The same was true, apparently, with being a dad. “He taught his children honesty, integrity… He was a strict father, that’s why they were all successful,” volunteers Mary. “Because he was very strict, they wouldn’t dare bring a bad report home.” That said, he could be gentle too. “He was away a lot, but when he came home he always made up for it with the children. Playing with them, they’d climb on his back…”
“Follow my eyes,” says the man himself with a mischievous twinkle, looking at Mary as if to say ‘She’s the reason why’. “Follow my eyes… If I didn’t do that, you know what I’d get for supper? Hot tongue and cold shoulder! And no dessert!” he adds with a broad wink, and an enormous laugh.
“That’s one of his jokes,” she smiles, shaking her head with practised embarrassment. “I think I married him for his sense of humour more than anything.”
It’s quite sweet, the mutual appreciation between this long-married couple – and they’ve been through a lot, but life in South Africa sounds especially bad right now. “I’ve seen some brutal fights,” notes Stan, yet he’s still shocked by this level of violence: “They used to break in, but before they robbed you, now they shoot you and kill you as well. It’s out of control.” There’s a paradox here, insofar as he’s shocked by violence yet spent his whole professional life around violence (he still judges bouts, and refereed till a couple of years ago) – yet he doesn’t really see the paradox, because of course boxing isn’t ‘really’ violence.
“Professional boxing is unlike most other sports,” he admits in his book. “In a modern world that’s becoming increasingly sanitised and over-regulated, boxing remains what it has always been, a brutal test of fire for the two fighters”. Stan never officiated in a match where someone got seriously hurt – “No, thank God, praise the Lord, never!” – but he’s seen a boxer die in the ring, and of course everyone saw Muhammad Ali in his later, punch-drunk years; “That’s the ugly side of boxing”. Yet he’s also adamant that – as long as systems are in place, of course – the sport is about as safe as it can be; fighters are closely monitored, and made to take an MRI if damage is suspected (“They don’t do that in rugby, or other sports”). It’s the referee’s dilemma, nonetheless: stop a fight too soon and you go against the very art of boxing (not to mention getting crucified by the big-money types who may have bet thousands on the outcome), stop too late and you could end up with a fighter with brain damage. “I’d rather stop it one punch too soon than one punch too late, that’s always been my motto. But you’ve got to time it right.”
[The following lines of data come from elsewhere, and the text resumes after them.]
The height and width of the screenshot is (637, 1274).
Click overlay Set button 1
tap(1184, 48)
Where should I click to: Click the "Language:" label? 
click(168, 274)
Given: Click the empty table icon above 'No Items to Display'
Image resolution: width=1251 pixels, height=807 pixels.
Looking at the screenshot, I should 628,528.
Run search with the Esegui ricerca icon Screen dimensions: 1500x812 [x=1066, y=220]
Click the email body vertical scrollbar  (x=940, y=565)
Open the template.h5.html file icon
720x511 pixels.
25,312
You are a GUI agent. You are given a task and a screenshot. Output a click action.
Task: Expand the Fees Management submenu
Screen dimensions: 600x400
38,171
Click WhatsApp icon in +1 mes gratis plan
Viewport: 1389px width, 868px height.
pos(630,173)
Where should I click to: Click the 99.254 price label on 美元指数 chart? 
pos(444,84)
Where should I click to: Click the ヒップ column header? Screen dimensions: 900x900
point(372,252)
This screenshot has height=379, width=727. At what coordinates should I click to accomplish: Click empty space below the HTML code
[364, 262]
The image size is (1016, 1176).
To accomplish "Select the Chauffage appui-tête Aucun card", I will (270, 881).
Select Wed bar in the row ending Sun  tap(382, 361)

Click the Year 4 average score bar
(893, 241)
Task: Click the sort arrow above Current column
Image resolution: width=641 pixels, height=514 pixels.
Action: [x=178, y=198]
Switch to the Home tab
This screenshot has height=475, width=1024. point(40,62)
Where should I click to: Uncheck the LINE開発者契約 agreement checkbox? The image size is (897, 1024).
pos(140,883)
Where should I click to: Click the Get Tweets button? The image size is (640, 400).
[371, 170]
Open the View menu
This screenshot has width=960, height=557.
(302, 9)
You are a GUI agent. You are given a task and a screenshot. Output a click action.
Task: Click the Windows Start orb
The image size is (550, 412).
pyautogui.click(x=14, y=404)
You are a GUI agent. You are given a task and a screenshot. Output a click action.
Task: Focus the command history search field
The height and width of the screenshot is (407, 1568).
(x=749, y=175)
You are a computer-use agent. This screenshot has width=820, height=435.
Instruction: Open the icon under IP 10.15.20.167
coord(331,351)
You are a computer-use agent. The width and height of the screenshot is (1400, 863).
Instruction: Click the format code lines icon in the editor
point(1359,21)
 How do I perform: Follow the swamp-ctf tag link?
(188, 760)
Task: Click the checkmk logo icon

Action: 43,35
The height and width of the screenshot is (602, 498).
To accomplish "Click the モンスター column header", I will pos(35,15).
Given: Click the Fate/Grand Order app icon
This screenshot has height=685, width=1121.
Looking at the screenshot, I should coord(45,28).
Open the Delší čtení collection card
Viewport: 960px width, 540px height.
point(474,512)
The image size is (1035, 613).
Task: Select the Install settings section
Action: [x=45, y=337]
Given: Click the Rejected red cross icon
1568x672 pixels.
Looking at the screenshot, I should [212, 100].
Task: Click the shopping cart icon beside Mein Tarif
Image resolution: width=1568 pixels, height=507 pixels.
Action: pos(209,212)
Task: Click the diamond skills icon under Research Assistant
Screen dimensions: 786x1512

He’s still going, as already mentioned, still full of energy, nor would the move to Cyprus mean retirement per se (if anything, it’d make it easier to officiate in Europe). Stan’s hobbies have always been sporty, golf and cycling in the past, bowls nowadays (“Old man’s marbles,” he quips). I suspect he’s a natural athlete, even if he didn’t actually compete in the ring – he’s got an athlete’s discipline and forthright, truth-telling personality, especially when you add his strict values and iron-clad respect for the rules.
“I sum things up as they are,” he concludes. “Maybe I’m not popular, but I do it correctly and justly.” It’s too bad he didn’t stay in the banking world, with his love of systems; “I’d have been a wealthy man,” he agrees. “But I’m happy. When the bug bites you…” The bug bit a street-fighting kid in a rough-and-tumble part of town; 60 years later the kid’s done it all, carving his own little footnote in boxing history. The life and times, indeed.